Update May 2020 The code as written on the old version of this page didn’t compile anymore as an astute reader noticed. I’ve updated this site so that it compiles with Rust 1.43.
Erratum Boris Berger pointed out that I made a mistake in the grammar that allows parsing 3 * 4 + 5 as 3 * (4 + 5) instead of (3 * 4) + 5. This is now corrected.
In an effort to learn Rust I wrote a parser for simple arithmetic expressions. I want to parse expressions of the form 1234 + 43* (34 +[2])
using a simple recursive descent parser. Maybe I’ll try one of the libraries for writing parsers next. Nom looks good.
First I define a grammar for my language. To refresh my memory about how grammars for arithmetic expressions should look like, I consult this site. I want *
to have higher precedence than +
and of course expressions in parentheses should have higher precedence still.
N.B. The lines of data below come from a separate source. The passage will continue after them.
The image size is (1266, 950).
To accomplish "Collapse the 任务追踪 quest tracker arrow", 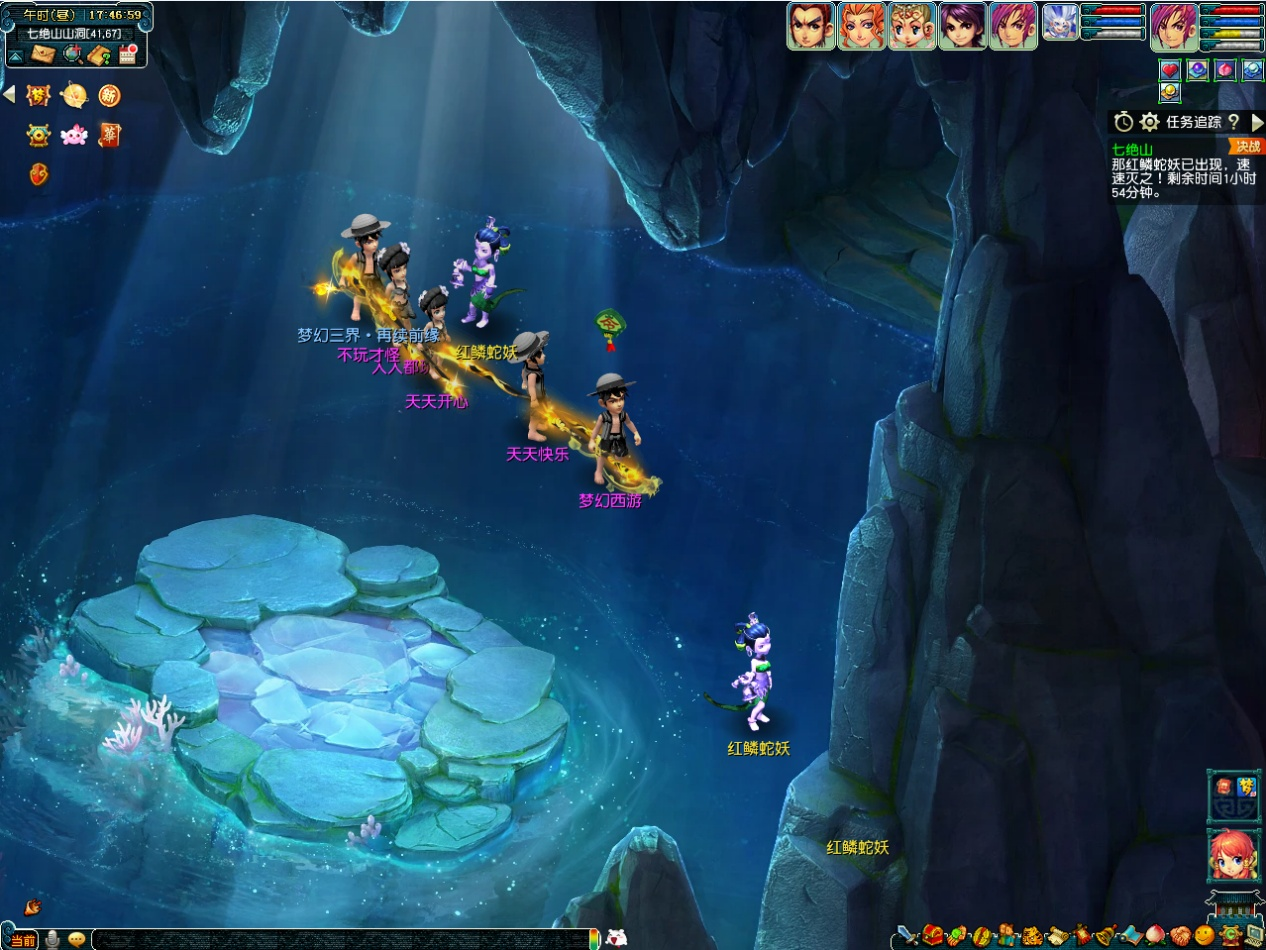I will pyautogui.click(x=1257, y=122).
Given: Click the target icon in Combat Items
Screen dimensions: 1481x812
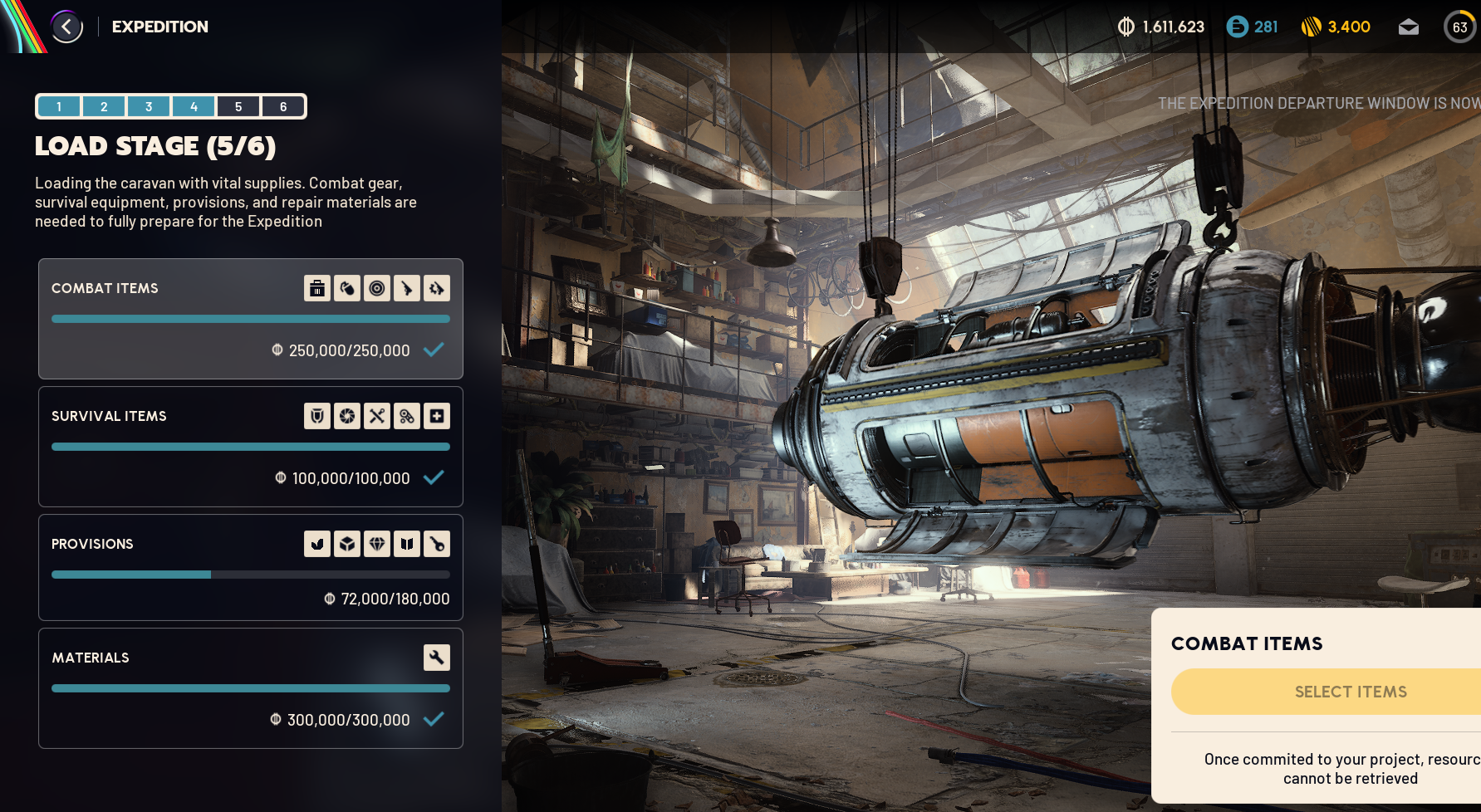Looking at the screenshot, I should coord(377,288).
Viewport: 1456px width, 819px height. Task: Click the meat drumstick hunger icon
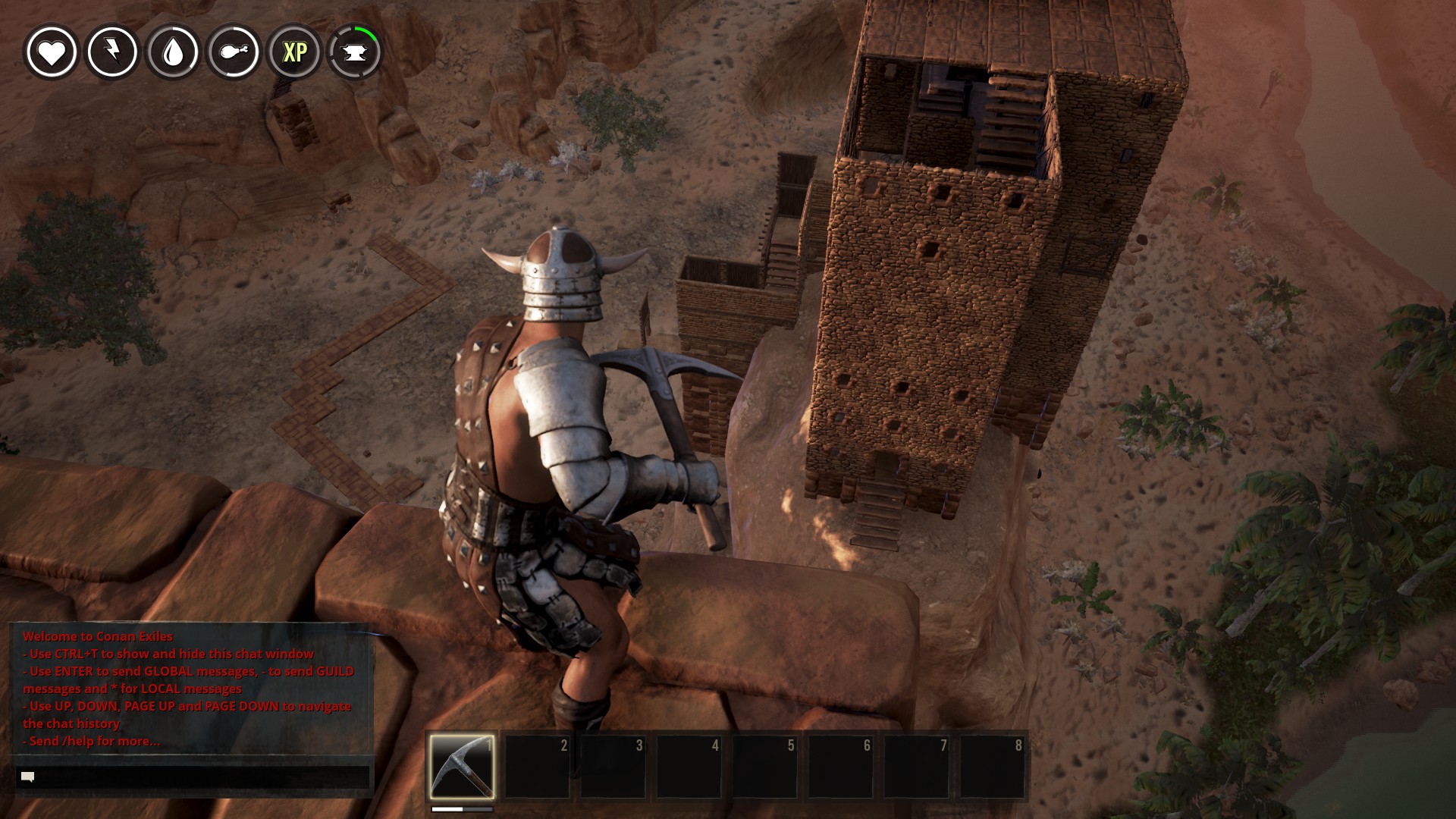click(x=234, y=52)
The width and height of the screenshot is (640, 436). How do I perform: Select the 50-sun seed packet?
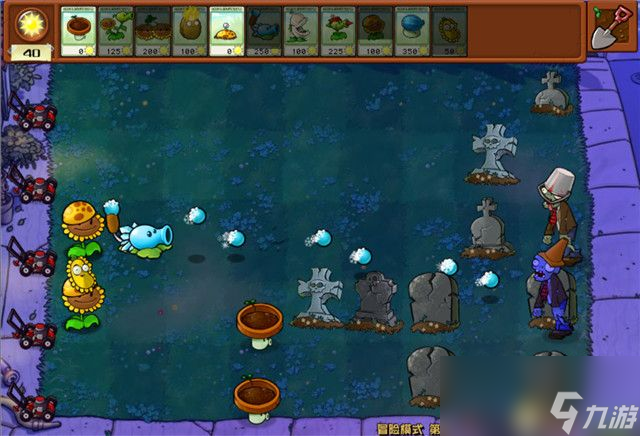coord(448,31)
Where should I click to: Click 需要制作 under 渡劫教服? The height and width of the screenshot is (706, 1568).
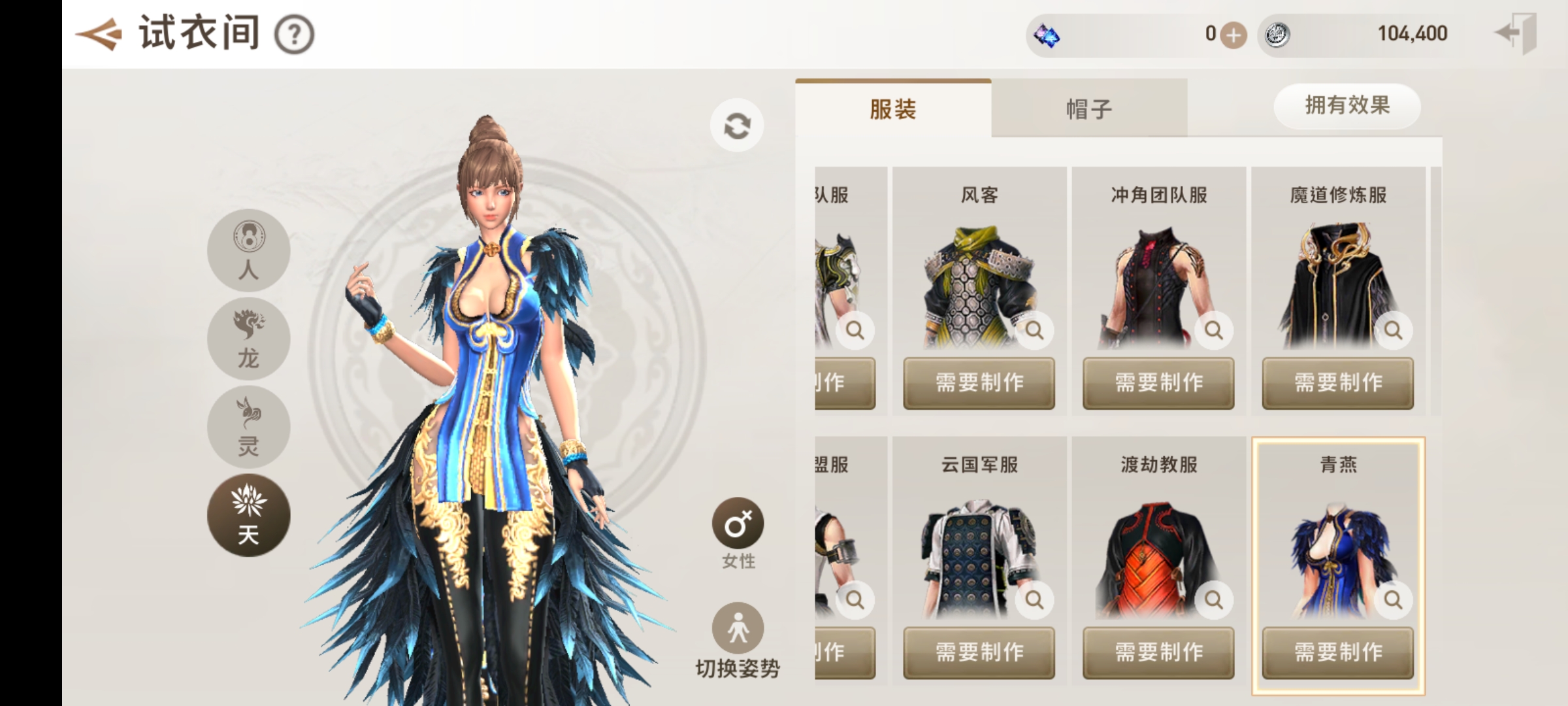[1158, 652]
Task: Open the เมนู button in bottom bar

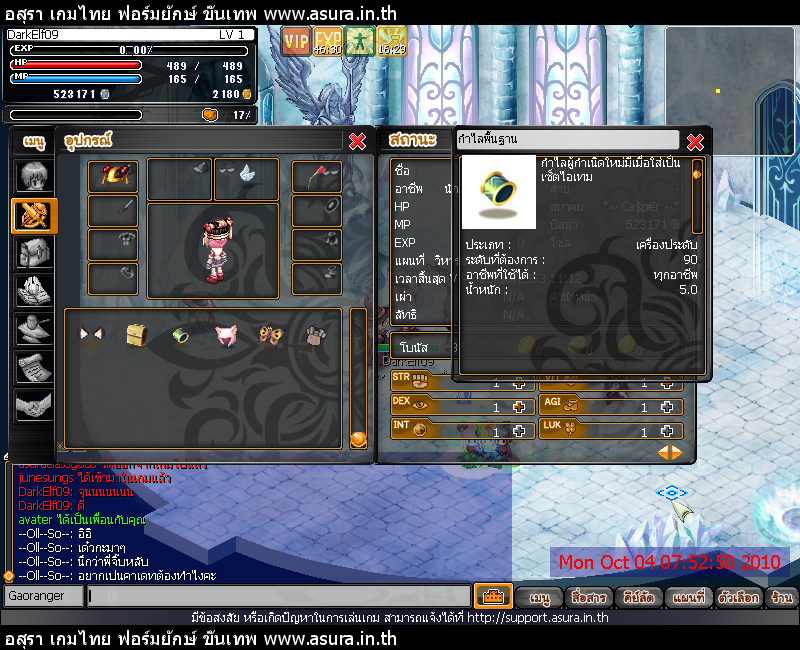Action: [540, 597]
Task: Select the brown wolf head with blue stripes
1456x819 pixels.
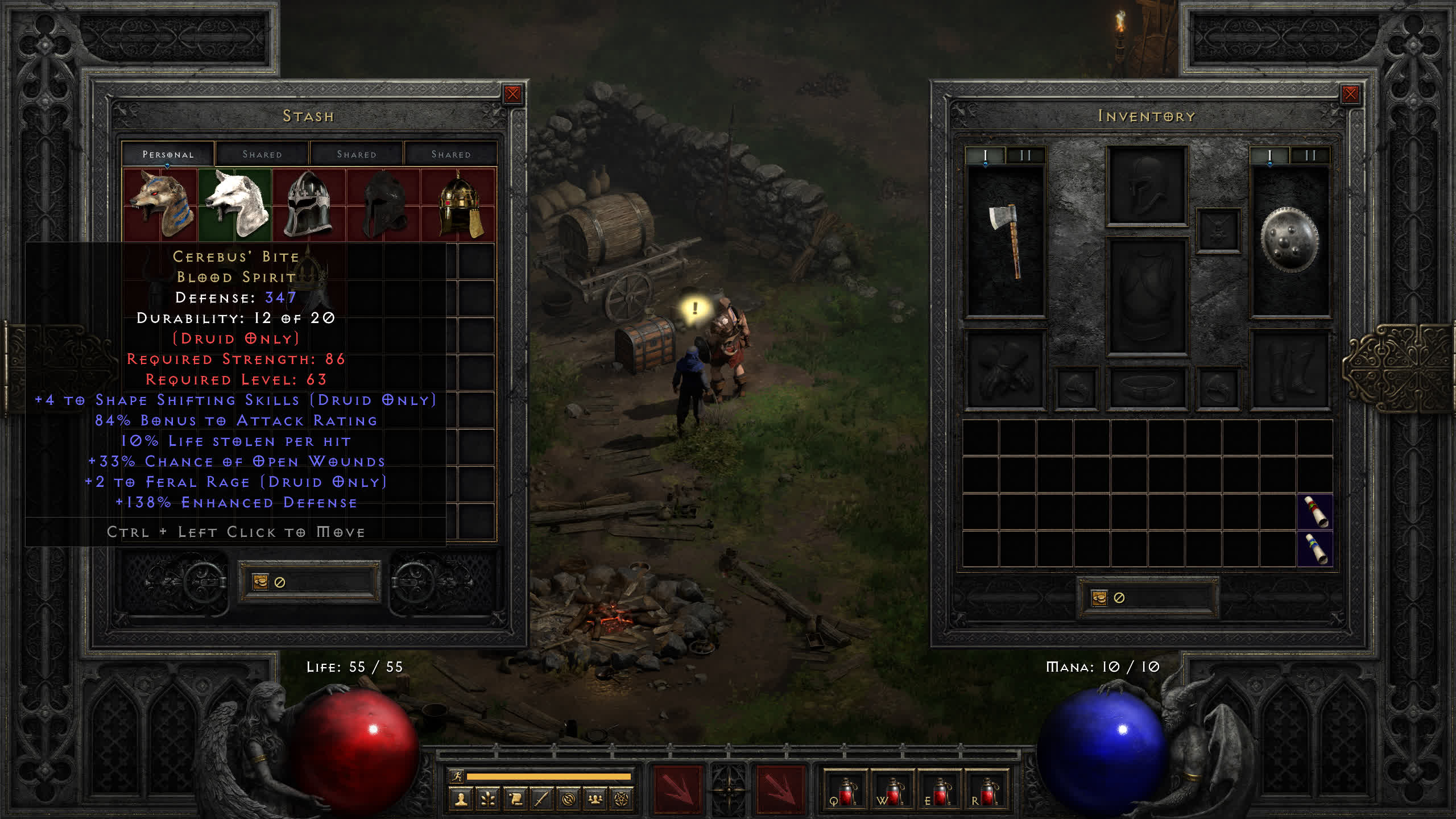Action: [161, 204]
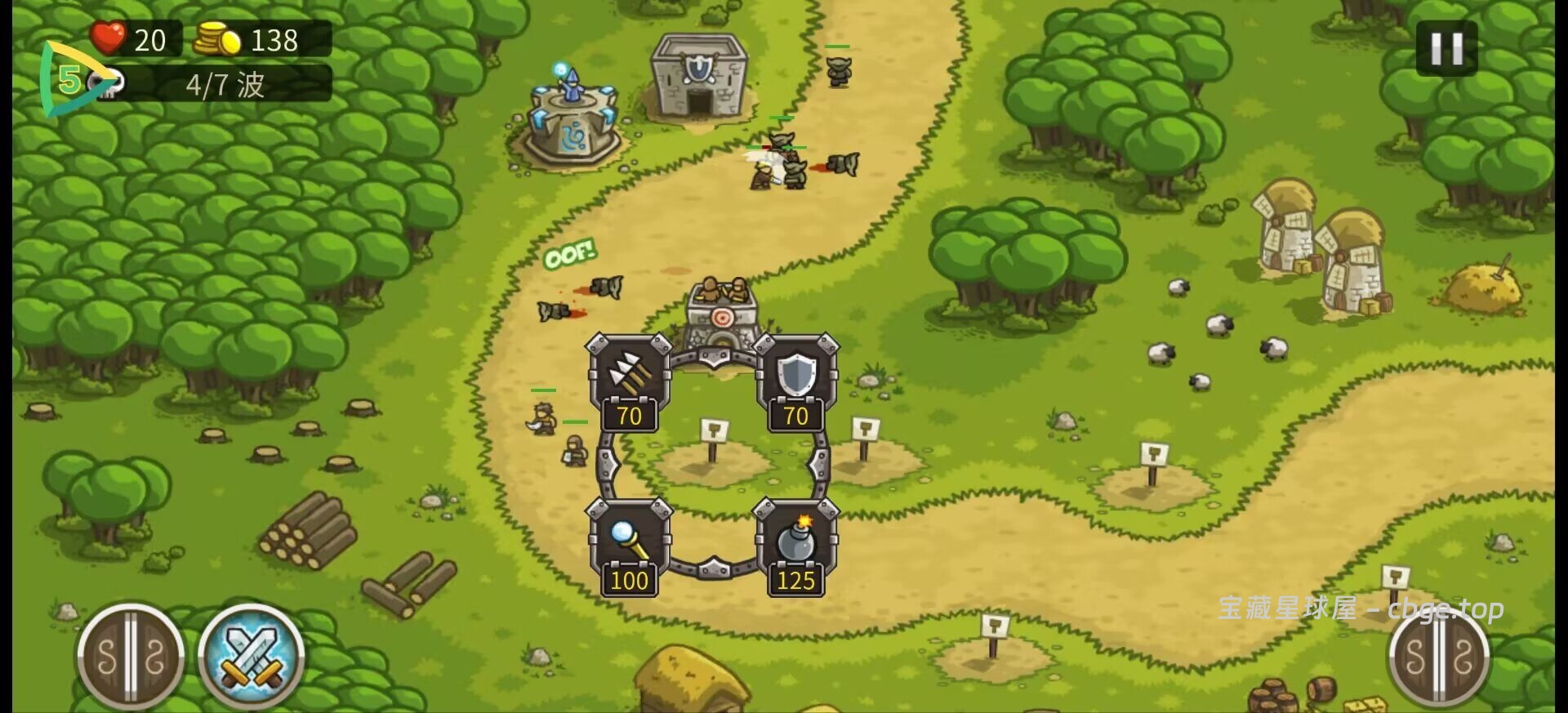1568x713 pixels.
Task: Build the archer tower for 70 gold
Action: 628,381
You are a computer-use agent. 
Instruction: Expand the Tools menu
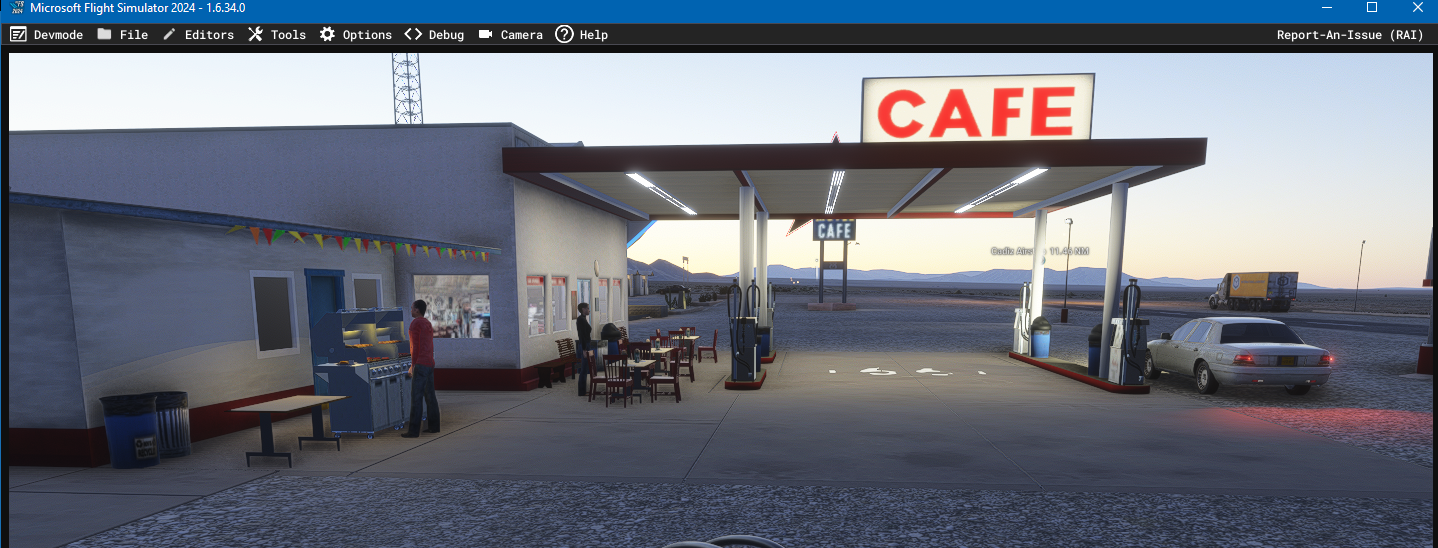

The grammar I came up with is as follows:
expr -> summand + expr | summand
summand -> term * summand | term
term -> NUMBER | ( expr )
Next I want define a type for items in this grammar. Normally I’d use inheritance, but Rust doesn’t have inheritance, so instead I use an enum
. Enums in Rust are very useful because unlike in C I can add information to an enum value. For my grammar items, I add the value of the NUMBER
terminal to the corresponding enum value.
#[derive(Debug, Clone)]
pub enum GrammarItem {
Product,
Sum,
Number(u64),
Paren
}
The nodes of my parse tree are structs that contain a GrammarItem
and children in a vector like so
#[derive(Debug, Clone)]
pub struct ParseNode {
pub children: Vec<ParseNode>,
pub entry: GrammarItem,
}
impl ParseNode {
pub fn new() -> ParseNode {
ParseNode {
children: Vec::new(),
entry: GrammarItem::Paren,
}
}
}
I know that each node can have at most two children, so a vector of children is probably overkill. But by using a vector I don’t have to worry about using Box
to avoid recursive types.
I later on noticed that I could have saved a lot of mut
and a couple of lines if I had made it posible to pass in the entry
into the new
. As it is right now I have to create the node and change it afterwards to set the entry to a value that I want. I also have to rely on the compiler to optimize the dead store away, or I waste some cycles. (I waste lots of cycles in this toy program anyway, so I don’t really care.)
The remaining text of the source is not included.